### Set task
Pull out every line in the items below that contains the word "Expand", copying each line in full.

>> begin Dataset excerpts

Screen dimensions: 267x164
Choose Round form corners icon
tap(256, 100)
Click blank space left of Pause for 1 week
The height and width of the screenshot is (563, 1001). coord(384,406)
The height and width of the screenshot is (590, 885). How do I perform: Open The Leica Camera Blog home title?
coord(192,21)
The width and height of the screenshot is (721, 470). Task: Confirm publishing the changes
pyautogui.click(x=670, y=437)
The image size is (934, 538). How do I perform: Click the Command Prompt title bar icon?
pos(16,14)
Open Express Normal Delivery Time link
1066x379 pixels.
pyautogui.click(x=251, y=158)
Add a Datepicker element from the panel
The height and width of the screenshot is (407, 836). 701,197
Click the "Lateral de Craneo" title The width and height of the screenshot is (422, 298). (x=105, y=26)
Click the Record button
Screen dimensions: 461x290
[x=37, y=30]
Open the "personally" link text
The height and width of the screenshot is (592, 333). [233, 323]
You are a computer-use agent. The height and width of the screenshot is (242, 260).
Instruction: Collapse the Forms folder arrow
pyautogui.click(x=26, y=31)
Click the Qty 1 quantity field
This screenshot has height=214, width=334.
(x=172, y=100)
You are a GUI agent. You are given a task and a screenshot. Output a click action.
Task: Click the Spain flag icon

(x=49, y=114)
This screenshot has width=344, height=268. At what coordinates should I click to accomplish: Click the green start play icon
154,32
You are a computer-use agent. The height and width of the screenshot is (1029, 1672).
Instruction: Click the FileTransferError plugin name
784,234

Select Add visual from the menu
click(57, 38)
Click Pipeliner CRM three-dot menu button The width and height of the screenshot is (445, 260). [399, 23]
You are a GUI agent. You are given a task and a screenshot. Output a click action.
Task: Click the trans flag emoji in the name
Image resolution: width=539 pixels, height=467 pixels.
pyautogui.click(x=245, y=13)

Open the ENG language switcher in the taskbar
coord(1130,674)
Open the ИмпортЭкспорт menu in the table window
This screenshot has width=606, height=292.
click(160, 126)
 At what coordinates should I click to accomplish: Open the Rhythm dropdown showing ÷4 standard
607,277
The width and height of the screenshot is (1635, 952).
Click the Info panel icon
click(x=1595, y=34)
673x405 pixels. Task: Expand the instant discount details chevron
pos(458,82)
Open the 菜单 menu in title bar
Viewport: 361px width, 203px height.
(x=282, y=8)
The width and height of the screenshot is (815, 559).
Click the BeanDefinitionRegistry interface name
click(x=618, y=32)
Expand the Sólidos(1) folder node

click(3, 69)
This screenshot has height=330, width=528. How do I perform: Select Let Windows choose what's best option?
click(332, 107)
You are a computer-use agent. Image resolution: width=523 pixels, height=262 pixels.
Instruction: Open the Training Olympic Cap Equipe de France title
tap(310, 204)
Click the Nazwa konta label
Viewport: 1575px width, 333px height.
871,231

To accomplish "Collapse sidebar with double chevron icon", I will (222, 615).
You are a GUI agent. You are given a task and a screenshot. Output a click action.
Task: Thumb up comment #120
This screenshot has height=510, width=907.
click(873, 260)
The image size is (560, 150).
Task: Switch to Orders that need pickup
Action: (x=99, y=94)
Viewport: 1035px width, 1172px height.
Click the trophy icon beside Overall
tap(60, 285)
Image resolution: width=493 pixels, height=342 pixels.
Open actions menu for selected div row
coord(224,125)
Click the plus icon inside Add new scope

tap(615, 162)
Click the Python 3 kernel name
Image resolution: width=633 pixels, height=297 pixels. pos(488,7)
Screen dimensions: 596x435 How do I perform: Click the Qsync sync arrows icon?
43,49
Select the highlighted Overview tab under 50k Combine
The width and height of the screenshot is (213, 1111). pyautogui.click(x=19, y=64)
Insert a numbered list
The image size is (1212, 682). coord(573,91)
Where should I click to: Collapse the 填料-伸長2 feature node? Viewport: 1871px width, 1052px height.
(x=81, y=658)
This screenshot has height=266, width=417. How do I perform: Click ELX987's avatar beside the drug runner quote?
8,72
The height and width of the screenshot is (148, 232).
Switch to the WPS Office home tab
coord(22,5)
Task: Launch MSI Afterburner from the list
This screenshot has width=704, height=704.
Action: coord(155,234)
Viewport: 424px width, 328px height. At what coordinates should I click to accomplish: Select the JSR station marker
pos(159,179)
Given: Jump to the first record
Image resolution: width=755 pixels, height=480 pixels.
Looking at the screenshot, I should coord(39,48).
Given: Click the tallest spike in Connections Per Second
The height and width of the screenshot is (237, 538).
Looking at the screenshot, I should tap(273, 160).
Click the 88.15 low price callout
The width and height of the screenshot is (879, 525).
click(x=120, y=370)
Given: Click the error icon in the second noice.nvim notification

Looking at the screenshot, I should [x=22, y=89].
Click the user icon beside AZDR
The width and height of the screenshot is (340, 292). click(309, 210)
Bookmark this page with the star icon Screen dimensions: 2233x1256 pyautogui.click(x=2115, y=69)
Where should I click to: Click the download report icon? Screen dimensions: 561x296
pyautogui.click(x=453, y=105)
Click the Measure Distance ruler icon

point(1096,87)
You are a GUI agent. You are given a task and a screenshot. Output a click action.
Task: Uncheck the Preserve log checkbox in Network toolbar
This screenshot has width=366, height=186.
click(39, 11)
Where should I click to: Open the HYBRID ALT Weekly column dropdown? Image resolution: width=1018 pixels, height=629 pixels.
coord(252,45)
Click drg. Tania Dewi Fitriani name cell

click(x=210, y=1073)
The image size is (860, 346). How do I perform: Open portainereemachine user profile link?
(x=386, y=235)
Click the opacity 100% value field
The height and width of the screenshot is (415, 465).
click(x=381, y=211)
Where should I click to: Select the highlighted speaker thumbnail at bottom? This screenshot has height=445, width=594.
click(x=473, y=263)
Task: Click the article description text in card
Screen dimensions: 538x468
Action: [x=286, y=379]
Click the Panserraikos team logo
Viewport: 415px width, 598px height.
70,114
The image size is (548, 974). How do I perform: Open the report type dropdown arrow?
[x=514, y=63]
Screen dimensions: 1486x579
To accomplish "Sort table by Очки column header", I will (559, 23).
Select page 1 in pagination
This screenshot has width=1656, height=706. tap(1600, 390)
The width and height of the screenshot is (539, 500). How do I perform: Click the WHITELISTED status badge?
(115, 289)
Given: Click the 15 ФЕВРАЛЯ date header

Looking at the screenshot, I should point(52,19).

>> end Dataset excerpts

### The output
673x405 pixels. Task: Expand the instant discount details chevron
Expand the Sólidos(1) folder node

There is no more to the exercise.